I polished up the handle so carefullee...

Updated

Incidentally, does anybody want to know why it is that the NSA can be collecting metadata on everybody's phone calls for the last seven years but when the Department of Justice wants the same information on 20 AP reporters over a two-month period they have to go to the AP with a warrant and ask for it?
H.M.S. Pinafore. Image from Leo Weekly, Louisville.
I imagine it's because they have a much better chance of getting what they want in a format they can use. Maybe the DOJ isn't even allowed to talk to NSA, but at least they probably just don't know how to, like FBI and CIA. And would rather not try, because they hate each other. Also, the NSA's information will turn out to be fantastically flawed.

Listen, every time you open up the GoogleBooks database you find an idiotic metadata mistake: like listing vol. 1567 of the US Congressional Edition, 1870, as being published in the year 1567, and the 1968 Handbook of Labor Statistics in 1600 (it's actually Bulletin no. 1600), so that if you do an n-gram search for the frequency of the word "expenditure" it shows these astonishing little leaps in the late 16th century, based entirely on bad coding. That's not the NSA, that's Google. Do you seriously think 10,000 government servants working in conditions of absolute secrecy can't do a worse job than Google, in all its glory?

Because if you give a government agency a worthwhile task to do in the open, they can do great things—really!—but if it is stupid, wasteful, and done in secret, they're going to make it worse. This is an ineluctable rule of fat government, and it's why the war departments are always the worst-run institutions in a given country, because they are where the mission managers congregate to suck up after one another and plan their promotions, from polishing up that handle (on the Big Front Door) to "writing" a revised manual of counterinsurgency strategy.

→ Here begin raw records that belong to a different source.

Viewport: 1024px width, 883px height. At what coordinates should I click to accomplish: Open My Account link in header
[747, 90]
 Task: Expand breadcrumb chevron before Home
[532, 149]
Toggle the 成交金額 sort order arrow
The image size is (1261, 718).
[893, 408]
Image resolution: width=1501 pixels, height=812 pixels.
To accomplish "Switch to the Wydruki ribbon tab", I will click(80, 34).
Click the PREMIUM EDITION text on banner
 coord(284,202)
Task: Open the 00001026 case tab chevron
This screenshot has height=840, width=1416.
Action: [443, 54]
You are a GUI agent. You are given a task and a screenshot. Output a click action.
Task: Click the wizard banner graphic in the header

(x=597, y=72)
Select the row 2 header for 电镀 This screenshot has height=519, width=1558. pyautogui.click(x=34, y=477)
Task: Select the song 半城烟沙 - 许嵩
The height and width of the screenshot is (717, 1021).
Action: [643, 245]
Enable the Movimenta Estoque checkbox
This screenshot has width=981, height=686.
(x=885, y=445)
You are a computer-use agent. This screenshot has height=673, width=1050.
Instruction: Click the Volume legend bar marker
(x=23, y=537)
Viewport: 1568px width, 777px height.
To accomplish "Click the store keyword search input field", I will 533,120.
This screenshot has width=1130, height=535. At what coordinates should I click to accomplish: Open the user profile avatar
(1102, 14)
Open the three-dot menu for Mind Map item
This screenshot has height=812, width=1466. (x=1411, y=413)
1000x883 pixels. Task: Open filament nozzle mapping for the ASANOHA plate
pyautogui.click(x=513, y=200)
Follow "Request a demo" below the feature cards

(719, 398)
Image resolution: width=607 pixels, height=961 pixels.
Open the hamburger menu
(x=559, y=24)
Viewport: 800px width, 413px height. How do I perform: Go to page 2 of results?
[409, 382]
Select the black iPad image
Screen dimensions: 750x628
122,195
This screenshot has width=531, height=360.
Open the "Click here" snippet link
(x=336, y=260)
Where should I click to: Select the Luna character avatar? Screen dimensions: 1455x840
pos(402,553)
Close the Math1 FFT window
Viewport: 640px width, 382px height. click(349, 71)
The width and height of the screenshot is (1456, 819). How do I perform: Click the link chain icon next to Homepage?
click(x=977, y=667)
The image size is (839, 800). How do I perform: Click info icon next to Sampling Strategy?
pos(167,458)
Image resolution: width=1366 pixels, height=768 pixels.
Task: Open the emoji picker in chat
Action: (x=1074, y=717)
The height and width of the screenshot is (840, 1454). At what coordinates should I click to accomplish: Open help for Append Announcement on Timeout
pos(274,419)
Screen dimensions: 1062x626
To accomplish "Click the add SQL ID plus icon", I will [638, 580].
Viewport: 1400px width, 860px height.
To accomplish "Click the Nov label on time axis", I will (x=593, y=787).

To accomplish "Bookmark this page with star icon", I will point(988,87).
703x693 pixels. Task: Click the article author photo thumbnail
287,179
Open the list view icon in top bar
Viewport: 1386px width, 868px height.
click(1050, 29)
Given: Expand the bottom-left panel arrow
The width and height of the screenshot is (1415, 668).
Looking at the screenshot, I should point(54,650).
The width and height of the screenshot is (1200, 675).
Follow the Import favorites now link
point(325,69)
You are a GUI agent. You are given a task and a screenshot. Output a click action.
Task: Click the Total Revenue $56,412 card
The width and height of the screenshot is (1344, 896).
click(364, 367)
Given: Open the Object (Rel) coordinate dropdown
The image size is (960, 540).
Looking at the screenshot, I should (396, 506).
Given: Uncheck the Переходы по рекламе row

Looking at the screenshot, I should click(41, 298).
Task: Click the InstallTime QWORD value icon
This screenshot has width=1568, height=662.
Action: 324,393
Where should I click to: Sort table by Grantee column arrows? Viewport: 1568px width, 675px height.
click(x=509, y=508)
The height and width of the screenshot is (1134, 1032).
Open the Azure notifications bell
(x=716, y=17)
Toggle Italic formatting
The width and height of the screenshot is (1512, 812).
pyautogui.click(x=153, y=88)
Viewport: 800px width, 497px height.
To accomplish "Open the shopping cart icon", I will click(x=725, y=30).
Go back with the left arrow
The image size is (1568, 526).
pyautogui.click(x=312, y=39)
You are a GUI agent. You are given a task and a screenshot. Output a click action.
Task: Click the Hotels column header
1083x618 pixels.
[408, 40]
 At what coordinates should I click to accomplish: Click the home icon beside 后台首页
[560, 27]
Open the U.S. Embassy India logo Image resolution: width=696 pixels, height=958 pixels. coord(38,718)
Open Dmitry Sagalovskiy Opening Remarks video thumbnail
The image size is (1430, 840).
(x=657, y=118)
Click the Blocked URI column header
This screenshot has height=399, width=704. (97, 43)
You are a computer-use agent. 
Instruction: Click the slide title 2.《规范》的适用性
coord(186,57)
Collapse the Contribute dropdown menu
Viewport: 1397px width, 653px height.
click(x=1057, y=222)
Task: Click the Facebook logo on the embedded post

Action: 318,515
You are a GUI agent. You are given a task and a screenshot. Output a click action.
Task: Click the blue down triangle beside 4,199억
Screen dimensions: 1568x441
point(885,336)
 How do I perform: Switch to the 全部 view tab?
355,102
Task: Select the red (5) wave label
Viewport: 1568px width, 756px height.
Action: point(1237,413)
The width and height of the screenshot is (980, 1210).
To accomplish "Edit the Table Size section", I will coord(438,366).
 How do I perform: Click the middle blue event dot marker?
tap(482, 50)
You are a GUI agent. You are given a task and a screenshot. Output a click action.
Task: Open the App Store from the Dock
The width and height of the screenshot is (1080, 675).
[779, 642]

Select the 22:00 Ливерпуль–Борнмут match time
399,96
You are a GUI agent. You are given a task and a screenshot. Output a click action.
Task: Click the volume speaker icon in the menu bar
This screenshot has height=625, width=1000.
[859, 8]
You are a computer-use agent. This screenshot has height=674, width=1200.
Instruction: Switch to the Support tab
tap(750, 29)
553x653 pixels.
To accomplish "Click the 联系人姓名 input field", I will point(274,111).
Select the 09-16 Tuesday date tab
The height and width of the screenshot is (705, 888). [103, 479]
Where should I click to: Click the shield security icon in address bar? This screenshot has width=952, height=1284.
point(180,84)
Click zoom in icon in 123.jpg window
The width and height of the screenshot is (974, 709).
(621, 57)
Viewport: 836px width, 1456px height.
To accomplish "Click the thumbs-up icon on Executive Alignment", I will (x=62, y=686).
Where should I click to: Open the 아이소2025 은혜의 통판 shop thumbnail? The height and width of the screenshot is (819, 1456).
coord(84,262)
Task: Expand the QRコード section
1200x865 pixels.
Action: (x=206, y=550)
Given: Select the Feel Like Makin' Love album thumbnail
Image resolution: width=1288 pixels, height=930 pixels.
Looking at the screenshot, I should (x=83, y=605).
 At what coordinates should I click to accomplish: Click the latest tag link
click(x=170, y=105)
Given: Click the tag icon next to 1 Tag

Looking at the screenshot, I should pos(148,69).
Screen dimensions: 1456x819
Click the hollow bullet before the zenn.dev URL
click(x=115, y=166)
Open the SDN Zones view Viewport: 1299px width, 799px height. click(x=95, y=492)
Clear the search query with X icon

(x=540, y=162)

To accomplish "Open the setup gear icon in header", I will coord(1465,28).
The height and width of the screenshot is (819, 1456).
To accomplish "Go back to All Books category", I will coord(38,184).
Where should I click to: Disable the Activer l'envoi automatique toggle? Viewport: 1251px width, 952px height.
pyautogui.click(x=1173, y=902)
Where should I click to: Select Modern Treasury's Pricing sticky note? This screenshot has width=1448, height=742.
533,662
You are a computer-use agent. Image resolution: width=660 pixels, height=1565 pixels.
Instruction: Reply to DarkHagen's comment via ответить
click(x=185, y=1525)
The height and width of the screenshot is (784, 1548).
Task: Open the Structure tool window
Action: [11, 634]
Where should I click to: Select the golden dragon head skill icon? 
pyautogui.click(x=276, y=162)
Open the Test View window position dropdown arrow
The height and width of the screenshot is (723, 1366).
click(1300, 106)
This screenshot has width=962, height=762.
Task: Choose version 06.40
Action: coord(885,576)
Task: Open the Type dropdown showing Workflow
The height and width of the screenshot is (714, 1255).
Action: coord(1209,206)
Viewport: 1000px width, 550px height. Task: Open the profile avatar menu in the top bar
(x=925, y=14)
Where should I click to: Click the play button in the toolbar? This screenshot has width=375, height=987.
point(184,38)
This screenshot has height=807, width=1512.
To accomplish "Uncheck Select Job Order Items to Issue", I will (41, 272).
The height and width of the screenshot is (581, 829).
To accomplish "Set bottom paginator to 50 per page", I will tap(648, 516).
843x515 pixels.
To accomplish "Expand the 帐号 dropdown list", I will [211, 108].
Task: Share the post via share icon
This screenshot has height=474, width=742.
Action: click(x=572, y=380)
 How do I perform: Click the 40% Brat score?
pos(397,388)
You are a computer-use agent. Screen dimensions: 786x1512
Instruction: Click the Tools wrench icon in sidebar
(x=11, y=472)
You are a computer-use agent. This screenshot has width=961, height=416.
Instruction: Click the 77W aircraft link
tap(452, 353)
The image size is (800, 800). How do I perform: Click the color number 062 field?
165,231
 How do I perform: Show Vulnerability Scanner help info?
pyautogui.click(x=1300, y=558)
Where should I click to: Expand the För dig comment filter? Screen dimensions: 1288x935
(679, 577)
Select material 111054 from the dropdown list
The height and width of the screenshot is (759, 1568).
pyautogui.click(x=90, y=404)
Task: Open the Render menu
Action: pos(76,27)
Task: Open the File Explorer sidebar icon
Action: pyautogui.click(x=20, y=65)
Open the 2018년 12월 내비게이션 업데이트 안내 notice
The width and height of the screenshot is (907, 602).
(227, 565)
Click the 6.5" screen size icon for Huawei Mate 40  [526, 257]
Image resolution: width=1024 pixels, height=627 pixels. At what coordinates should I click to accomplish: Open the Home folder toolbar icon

Putting it coarsely: If our national security establishment ever manages to build itself a dick of what it regards as the requisite size, will it be able to avoid stepping on it? I think not.
Image via HLN TV.
Update September 29:

The NSA is indeed not allowed to share data with FBI, CIA, or the National Counterterrorism Center. The proof is that they did it, apparently by mistake, allowing 250 analysts access to it between 2006 and 2009 when "the problem had been fixed". From a story of September 11 (!) at International Business Times.